À la fin d’août, plusieurs citoyens de Weedon se plaignent que les jolis bouquets et les jardinières, qu’ils installent sur leur balcon, disparaissent à la faveur de l’ombre de la nuit. Des maraudeurs prennent plaisir à se monter une belle collection de ces décorations.
Monsieur Donat Lussier et Mlle Roy de St-Julien ont failli se noyer. C’est en revenant des noces de monsieur Jean Turcotte qu’ils eurent à traverser en bac la rivière Saumon. Une autre voiture précédait celle de monsieur Lussier. Pris d’une fantaisie subite, le cheval de ce dernier se mit à reculer. Voiture et occupants tombèrent dans la rivière. Heureusement, ils ont pu s’en tirer sans aucune conséquence fâcheuse.

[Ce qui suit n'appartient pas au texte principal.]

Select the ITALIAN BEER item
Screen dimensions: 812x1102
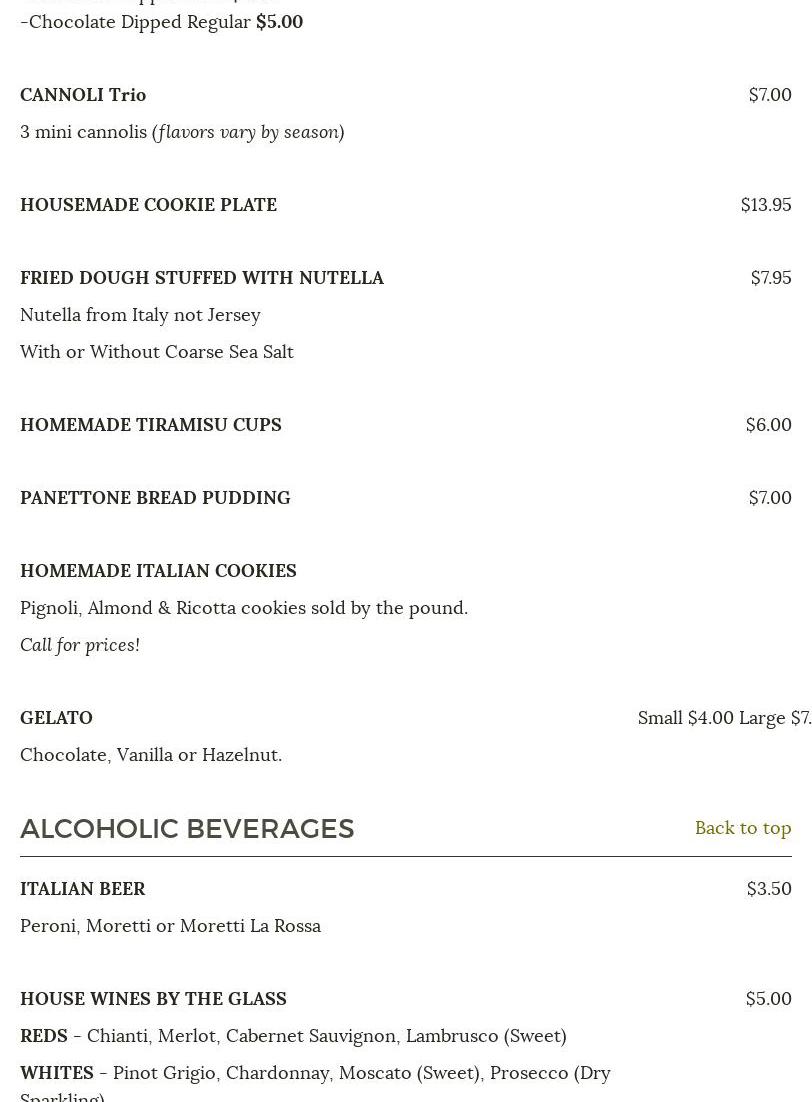82,888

C’est dans La Tribune du 11 septembre 1916 que les gens ont appris que le pont de Québec s’était écroulé pour une deuxième fois. La chute de 1907 avait causé le décès de 70 ouvriers. La travée centrale qui avait exactement 640 pieds de longueur, 88 pieds de largeur et 110 pieds de hauteur pesait 5 100 tonnes. Elle avait été construite à Sillery à environ trois milles en aval du pont. On se servait de six bateaux plats de 165 pieds de long, 32 pieds de large et 11 pieds et 6 pouces de hauteur.

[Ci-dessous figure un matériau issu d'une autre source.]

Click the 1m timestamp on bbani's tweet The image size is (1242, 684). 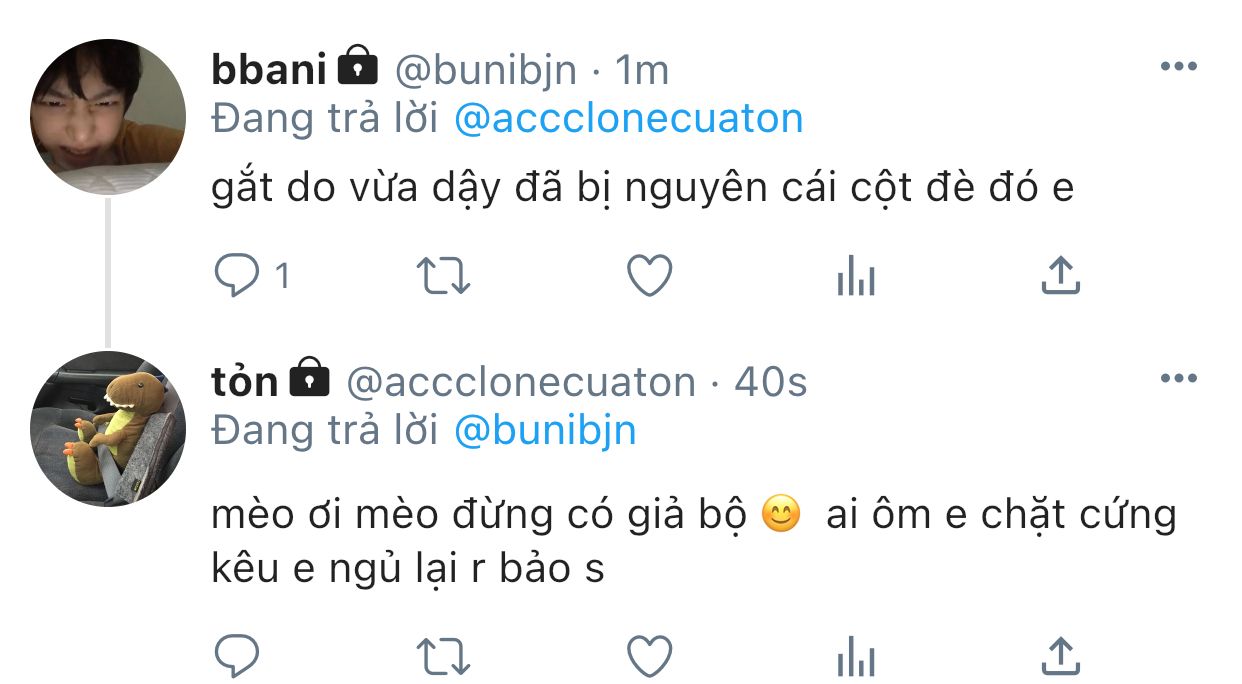(x=641, y=69)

Ce pont fut construit au-dessus du St-Laurent au coût de 17 000 000 $ pour éviter 200 milles entre Halifax et Winnipeg. La plupart des ouvriers étaient des Indiens de Caughnawaga.
Ce jour-là, les travaux se sont poursuivis d’une façon normale pendant plus de deux heures lorsque, soudainement, la travée chancela. Un cri horrible se fit entendre et l’immense tablier de fer s’écroula dans le fleuve avec tous ses occupants. Au moment de cet accident, il était difficile de connaître le nombre de victimes de cet accident.

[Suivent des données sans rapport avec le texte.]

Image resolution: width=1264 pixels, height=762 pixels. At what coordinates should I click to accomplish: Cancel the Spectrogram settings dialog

C’était le 10 octobre. Monsieur et madame Paul Fontaine s’étaient absentés de la maison. Un incendie s’est déclaré à la grange. Quelques heures plus tard, elle était complètement détruite. Il est possible que des allumettes apportées à la grange par un enfant soient la cause de ce feu. Les pertes sont considérables; plus de 40 tonnes de foin et plusieurs autres produits agricoles ont été détruits.
À St-Gérard, le feu a détruit la boutique de forge et l’écurie de monsieur Eugène Rosa du village de Stratford avec l’outillage de forge, l’engin à gazoline, deux chevaux, une vache, une voiture et les harnais, etc. Les pertes se chiffrent à 3 500 $.
Un autre édifice de cette municipalité a été détruit par un violent incendie. En effet, l’hôtel Lapointe, anciennement l’hôtel Beaupré, a été réduit en cendres, à la fin de décembre, pendant la nuit sous une température de 15 degrés sous zéro. Les pensionnaires ont juste eu le temps de s’échapper. Malgré les efforts des pompiers volontaires, l’édifice et tout son contenu ont été détruits. Les pertes sont totales et s’élèvent à plus de 7 000 $. Une cheminée défectueuse fut à l’origine de l’incendie. Madame Hormidas Lussier alla prévenir tous les gens du village qui n’ont pas de téléphone, les invitant à aller porter secours aux sinistrés. La maison voisine qu’occupait monsieur Eugène Côté a aussi été réduite en centres. Heureusement, tout le ménage a été sauvé.